Top of Study text
Calls for defunding the police have continued, with many Asheville residents saying the department’s problems started long before last year’s protests.
Rob Thomas of the Racial Justice Coalition grew up in what he described as a “drug house” in the now gentrified North Side. He said the Black community has long felt targeted, and he learned early that there was an unwritten rule among police officers that they would beat anyone who ran from them.
To him, the officers’ leaving is not a big concern.
“The ones who left are collateral damage of people advocating for change,” he said. “It is not these individual officers who are so bad or so wrong; the system itself is kind of messed up.”
Recruitment all over the country, given negative attitudes toward the police, has also become a slog, prompting Asheville to approve a modest salary increase. Several other cities, hearing about the mood among the police in Asheville, put up billboards there hoping to attract officers who were ready to move. It takes roughly a year to train new officers in Asheville, and of seven who started in December, six have already quit, Chief Zack said.
To make do, the A.P.D. has trimmed its services even as shootings and other violent crimes escalated, a trend that has been seen across the country and which many experts have connected to disruption from the pandemic. The police received about 650 calls for “shots fired” last year, Chief Zack said, and there were 10 homicides, compared with seven the year before. Aggravated assaults were also up.
The department shuttered a downtown satellite office, stopped bicycle patrols and is making fewer traffic stops. It published a list of 10 incidents to which it would no longer dispatch officers, including some vehicle thefts, and urged citizens to file simple complaints online rather than calling.
All but one of the seven officers who investigated domestic violence and sexual assault left, so the department is trying to get three officers up to speed on the skills needed.
“A lot of our experience is walking out the door,” Chief Zack said.
With a third of the police force gone, some activists and residents said they worried that the city would squander an opportunity for change, hiring replacements instead of exploring alternatives.
Bottom of Study text
Can you repeat, word for word, the part of the Asheville police text that begins at "All but one" and stops after "of exploring alternatives."?
Top of Data provided
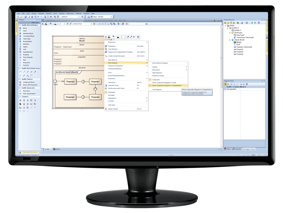283x213 pixels.
Task: Click Lock Element padlock icon in context menu
Action: click(106, 49)
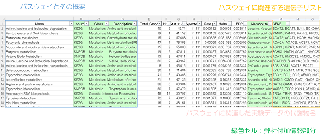Open the Name column filter dropdown
The height and width of the screenshot is (138, 322).
pos(71,23)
Bottom of Data provided
__Exercise answer__:
All but one of the seven officers who investigated domestic violence and sexual assault left, so the department is trying to get three officers up to speed on the skills needed.
“A lot of our experience is walking out the door,” Chief Zack said.
With a third of the police force gone, some activists and residents said they worried that the city would squander an opportunity for change, hiring replacements instead of exploring alternatives.